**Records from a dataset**
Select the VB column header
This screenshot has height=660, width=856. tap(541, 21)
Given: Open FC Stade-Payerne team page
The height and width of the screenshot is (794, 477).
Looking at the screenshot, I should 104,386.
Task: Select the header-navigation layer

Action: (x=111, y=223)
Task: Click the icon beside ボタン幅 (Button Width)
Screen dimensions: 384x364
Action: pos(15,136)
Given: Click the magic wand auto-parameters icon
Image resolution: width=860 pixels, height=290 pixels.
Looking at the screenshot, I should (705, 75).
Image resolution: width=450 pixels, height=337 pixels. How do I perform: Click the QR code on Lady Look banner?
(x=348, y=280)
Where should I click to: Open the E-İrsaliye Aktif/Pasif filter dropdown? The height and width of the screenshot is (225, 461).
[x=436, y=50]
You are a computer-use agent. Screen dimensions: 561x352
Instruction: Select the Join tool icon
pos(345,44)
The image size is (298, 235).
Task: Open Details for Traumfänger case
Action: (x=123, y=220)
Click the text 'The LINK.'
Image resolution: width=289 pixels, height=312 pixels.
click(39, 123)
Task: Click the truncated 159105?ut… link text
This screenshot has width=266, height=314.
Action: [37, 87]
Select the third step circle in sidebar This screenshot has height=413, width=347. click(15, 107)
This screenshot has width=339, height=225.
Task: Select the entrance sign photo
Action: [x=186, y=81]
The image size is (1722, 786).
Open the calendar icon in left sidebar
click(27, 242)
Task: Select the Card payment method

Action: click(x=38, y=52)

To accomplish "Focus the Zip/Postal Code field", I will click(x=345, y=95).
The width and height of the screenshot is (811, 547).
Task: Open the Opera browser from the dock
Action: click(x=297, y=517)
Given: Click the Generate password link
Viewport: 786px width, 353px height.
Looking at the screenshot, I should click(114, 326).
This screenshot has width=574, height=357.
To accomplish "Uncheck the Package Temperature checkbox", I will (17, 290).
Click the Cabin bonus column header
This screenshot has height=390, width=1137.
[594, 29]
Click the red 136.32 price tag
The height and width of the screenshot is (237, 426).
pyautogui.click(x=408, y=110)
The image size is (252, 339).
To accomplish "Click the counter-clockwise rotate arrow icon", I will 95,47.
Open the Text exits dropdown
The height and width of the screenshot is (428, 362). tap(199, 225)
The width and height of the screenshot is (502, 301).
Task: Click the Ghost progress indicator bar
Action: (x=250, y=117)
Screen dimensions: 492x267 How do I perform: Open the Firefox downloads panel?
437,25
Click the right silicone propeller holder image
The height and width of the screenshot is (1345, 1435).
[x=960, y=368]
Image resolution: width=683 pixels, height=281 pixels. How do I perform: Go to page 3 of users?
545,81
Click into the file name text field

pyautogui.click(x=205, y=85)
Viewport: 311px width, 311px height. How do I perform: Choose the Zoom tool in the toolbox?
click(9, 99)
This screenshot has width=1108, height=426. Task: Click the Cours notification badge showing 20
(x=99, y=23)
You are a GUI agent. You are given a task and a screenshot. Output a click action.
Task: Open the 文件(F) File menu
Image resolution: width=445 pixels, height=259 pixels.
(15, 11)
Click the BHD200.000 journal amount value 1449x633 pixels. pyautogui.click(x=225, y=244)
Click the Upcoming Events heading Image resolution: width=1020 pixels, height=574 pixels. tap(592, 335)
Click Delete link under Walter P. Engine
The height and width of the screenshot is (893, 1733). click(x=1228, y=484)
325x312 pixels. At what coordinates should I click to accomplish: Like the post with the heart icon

**INSTRUCTIONS TO FOLLOW**
Every entry above should be returned exactly as written.

**RESPONSE TO THIS EXERCISE**
Select the VB column header
This screenshot has height=660, width=856. tap(541, 21)
Given: Open FC Stade-Payerne team page
The height and width of the screenshot is (794, 477).
Looking at the screenshot, I should 104,386.
Task: Select the header-navigation layer

Action: (x=111, y=223)
Task: Click the icon beside ボタン幅 (Button Width)
Screen dimensions: 384x364
Action: pos(15,136)
Given: Click the magic wand auto-parameters icon
Image resolution: width=860 pixels, height=290 pixels.
Looking at the screenshot, I should (705, 75).
Image resolution: width=450 pixels, height=337 pixels. How do I perform: Click the QR code on Lady Look banner?
(x=348, y=280)
Where should I click to: Open the E-İrsaliye Aktif/Pasif filter dropdown? The height and width of the screenshot is (225, 461).
[x=436, y=50]
You are a computer-use agent. Screen dimensions: 561x352
Instruction: Select the Join tool icon
pos(345,44)
The image size is (298, 235).
Task: Open Details for Traumfänger case
Action: (x=123, y=220)
Click the text 'The LINK.'
Image resolution: width=289 pixels, height=312 pixels.
click(39, 123)
Task: Click the truncated 159105?ut… link text
This screenshot has width=266, height=314.
Action: [37, 87]
Select the third step circle in sidebar This screenshot has height=413, width=347. click(15, 107)
This screenshot has width=339, height=225.
Task: Select the entrance sign photo
Action: [x=186, y=81]
The image size is (1722, 786).
Open the calendar icon in left sidebar
click(27, 242)
Task: Select the Card payment method

Action: click(x=38, y=52)

To accomplish "Focus the Zip/Postal Code field", I will click(x=345, y=95).
The width and height of the screenshot is (811, 547).
Task: Open the Opera browser from the dock
Action: click(x=297, y=517)
Given: Click the Generate password link
Viewport: 786px width, 353px height.
Looking at the screenshot, I should click(114, 326).
This screenshot has width=574, height=357.
To accomplish "Uncheck the Package Temperature checkbox", I will (17, 290).
Click the Cabin bonus column header
This screenshot has height=390, width=1137.
[594, 29]
Click the red 136.32 price tag
The height and width of the screenshot is (237, 426).
pyautogui.click(x=408, y=110)
The image size is (252, 339).
To accomplish "Click the counter-clockwise rotate arrow icon", I will 95,47.
Open the Text exits dropdown
The height and width of the screenshot is (428, 362). tap(199, 225)
The width and height of the screenshot is (502, 301).
Task: Click the Ghost progress indicator bar
Action: (x=250, y=117)
Screen dimensions: 492x267 How do I perform: Open the Firefox downloads panel?
437,25
Click the right silicone propeller holder image
The height and width of the screenshot is (1345, 1435).
[x=960, y=368]
Image resolution: width=683 pixels, height=281 pixels. How do I perform: Go to page 3 of users?
545,81
Click into the file name text field

pyautogui.click(x=205, y=85)
Viewport: 311px width, 311px height. How do I perform: Choose the Zoom tool in the toolbox?
click(9, 99)
This screenshot has width=1108, height=426. Task: Click the Cours notification badge showing 20
(x=99, y=23)
You are a GUI agent. You are given a task and a screenshot. Output a click action.
Task: Open the 文件(F) File menu
Image resolution: width=445 pixels, height=259 pixels.
(15, 11)
Click the BHD200.000 journal amount value 1449x633 pixels. pyautogui.click(x=225, y=244)
Click the Upcoming Events heading Image resolution: width=1020 pixels, height=574 pixels. tap(592, 335)
Click Delete link under Walter P. Engine
The height and width of the screenshot is (893, 1733). click(x=1228, y=484)
325x312 pixels. At what coordinates should I click to accomplish: Like the post with the heart icon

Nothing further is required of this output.